◆ About this exercise: Note the line containing "Task: Bookmark this page"; from it through the last line below, give only those lines again, exactly, both ends included, skipping pictures.

───── Exercise material ─────

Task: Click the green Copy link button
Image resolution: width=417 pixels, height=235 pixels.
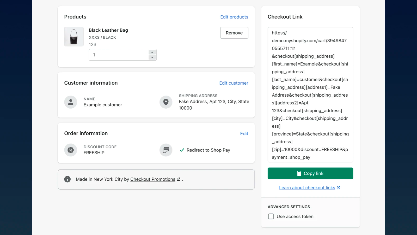Action: click(x=310, y=173)
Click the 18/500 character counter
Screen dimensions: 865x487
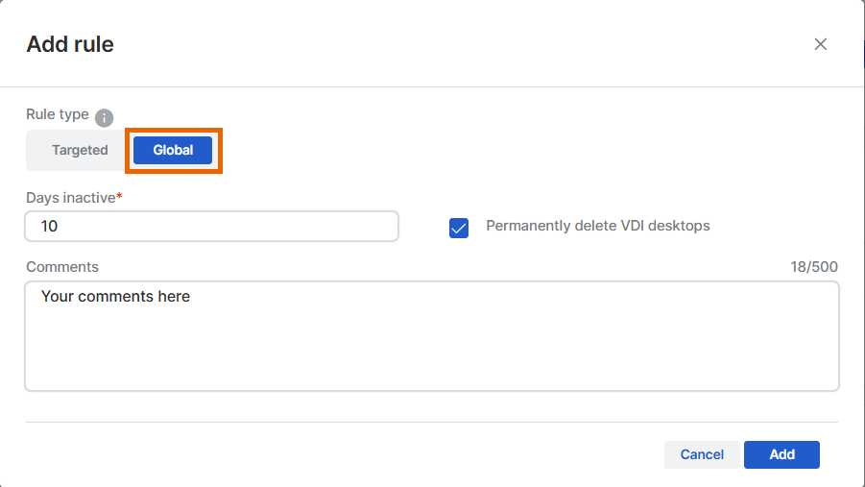click(811, 267)

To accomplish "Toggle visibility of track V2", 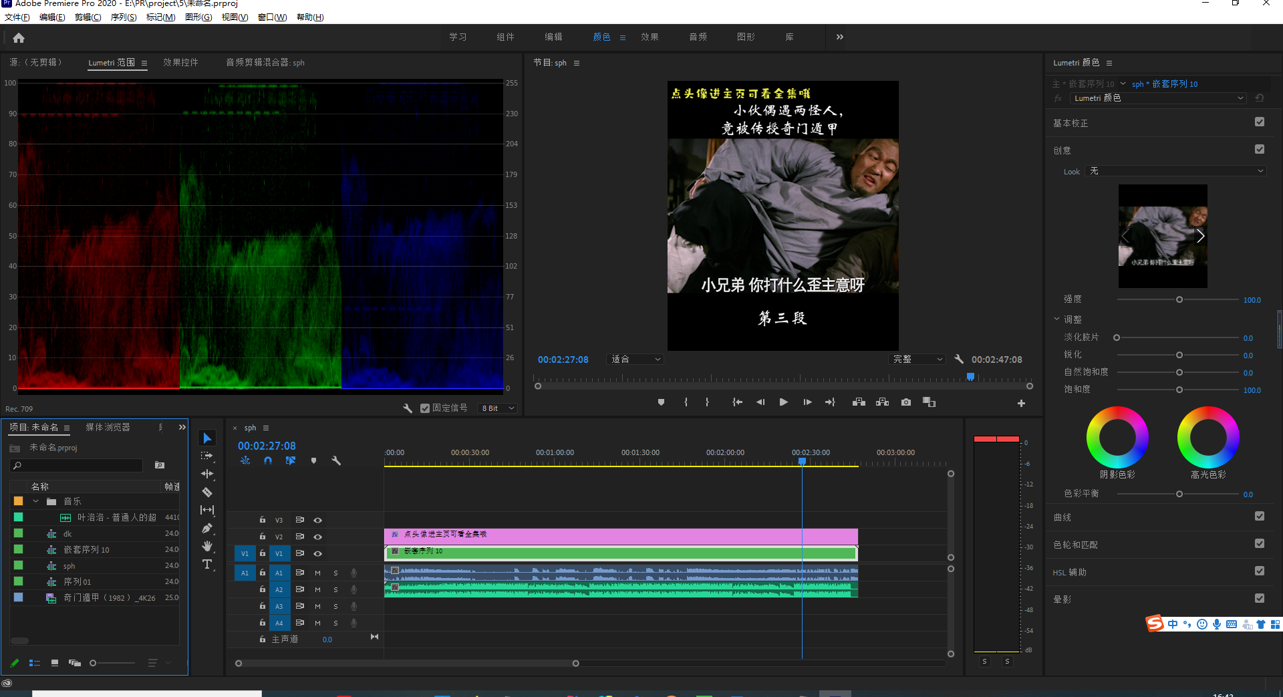I will 318,537.
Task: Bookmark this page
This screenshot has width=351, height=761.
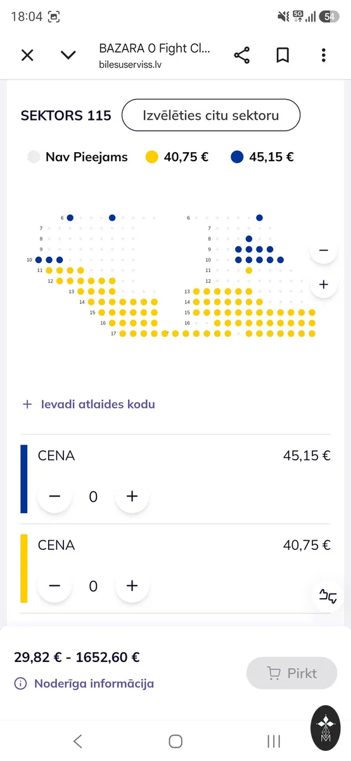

─────

◆ Solution to the exercise:
Task: Bookmark this page
This screenshot has width=351, height=761.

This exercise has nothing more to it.